One of the best books for silent movie aficionados in many a moon is Steve Massa’s massive “Rediscovering Roscoe: The Films of ‘Fatty’ Arbuckle” (available in paperback and hardcover from BearManor Media). Yes, it’s a whopping 681 pages but you don’t have to read very far to realize it’s likely to stand for all time as the definitive tome on the long neglected work of the much maligned comedian.
Arbuckle (1887-1933), who co-starred with Charles Chaplin and mentored Buster Keaton, unwittingly short-circuited his own high-flying career by throwing a party. The infamous scandal that ensued when an aspiring actress and party girl died a few days after the event—despite the comic’s acquittal of any wrong-doing—cast a dark shadow over his career that has lasted nearly 100 years. “The time has come to focus on the films and give the man…his due,” as Massa states, noting the pictures that survive “reveal not only an immensely likeable clown but an innovative comedy creator and sophisticated director.”
From Arbuckle’s first movie appearance in 1909 to his swansong in 1933, Massa (author of “Slapstick Divas”) documents his work with credits, synopses, contemporary reviews, commentaries, and information on his collaborators.

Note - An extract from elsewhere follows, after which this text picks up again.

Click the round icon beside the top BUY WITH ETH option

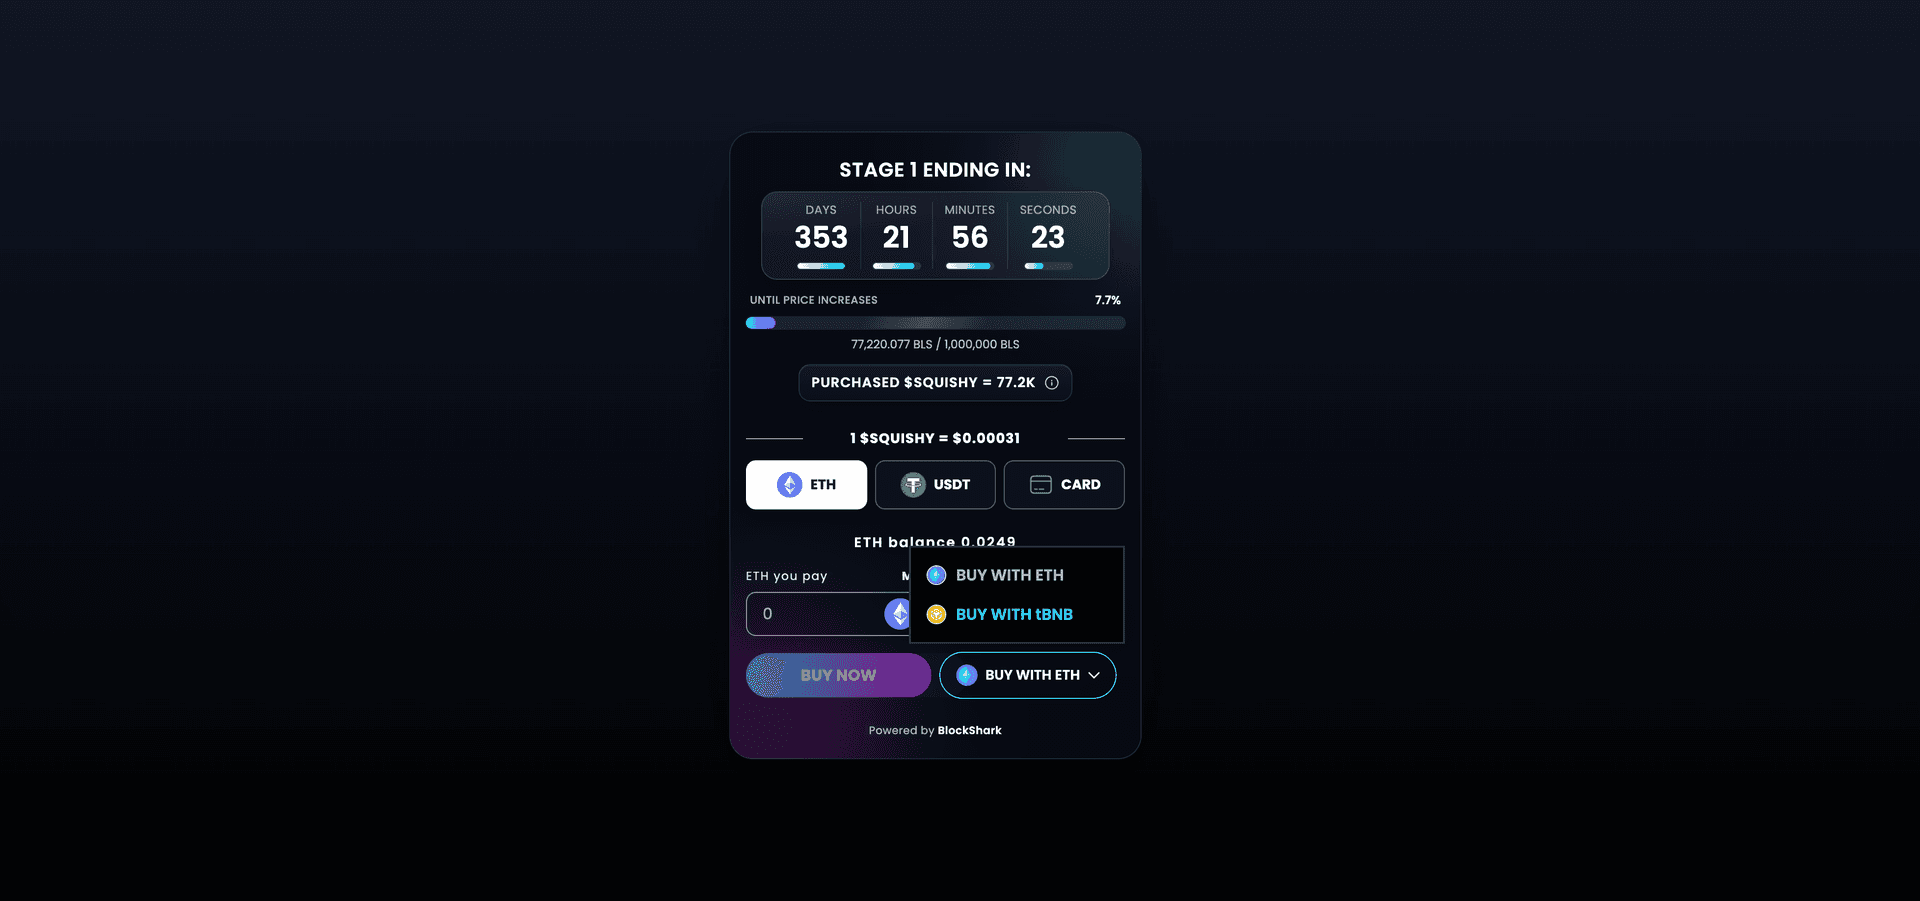coord(937,576)
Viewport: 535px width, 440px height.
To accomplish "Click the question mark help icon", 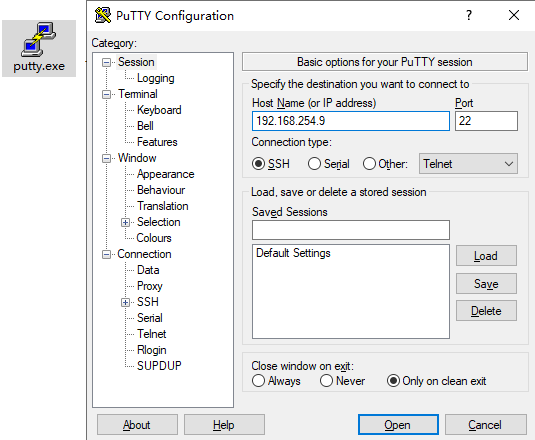I will (x=469, y=15).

Of greatest interest perhaps are the lesser-known details on the comic’s last four starring films from 1921, which were shelved in the wake of the scandal, and the pictures Arbuckle directed in the decade that followed. Not content to give us a staggeringly comprehensive study of the comedian’s career, the author adds a 70-page appendix on other plus-sized screen comics for good measure.
Speaking of good books for movie lovers, my friend Mary Mallory urges us not to forget about Larry Edmunds Bookstore. The Last of the Mohicans among the great Hollywood bookshops has been hit hard by cancellations of festivals and screenings. Mary, an author and historian herself, recounts the shop’s glorious past in this post.
And speaking of silent movies, “Little Old New York” (available on DVD from Undercrank Productions) has lost none of its charm since it was released in 1923. Thanks to a new 2K digital scan sourced from a 35mm print in the Library of Congress and a new theatre organ score by Ben Model (who produced the Region 0 disc in association with Edward Lorusso), this Marion Davies drama looks and sounds as good as it did nearly a century ago.
The Shakespearean plot concerns one Patricia O’Day (Davies), who journeys from Ireland to NYC in the early 19th century to claim a family fortune at the last minute—disguised as her brother Patrick. The ruse becomes considerably more difficult when Pat falls in love with her uncle’s stepson Larry, who was next in line to receive the money. The scene where Davies dances an Irish jig is a highlight.
Steamboat inventor Robert Fulton, John Jacob Astor, Washington Irving and other historical figures are woven into the plot. Of more interest are such recognizable character actors as Charles Judels, Spencer Charters, Louis Wolheim, J. M. Kerrigan and Harry Watson Jr. among the large ensemble cast capably directed by Sidney Olcott. Watson is also on view in a bonus segment from one of his “Musty Suffer” films, sparring with comic partner George Bickel in their famed boxing routine.
I’m a proud backer of Model’s recent Kickstarter release, “The Douglas MacLean Collection” (also on DVD from Undercrank). The disc is especially noteworthy because the work of MacLean, a clean-cut energetic comedian in the manner of Douglas Fairbanks Sr., has been mostly lost to the winds of time; two feature films are included, along with a bonus short offering a tour of Ince Studios.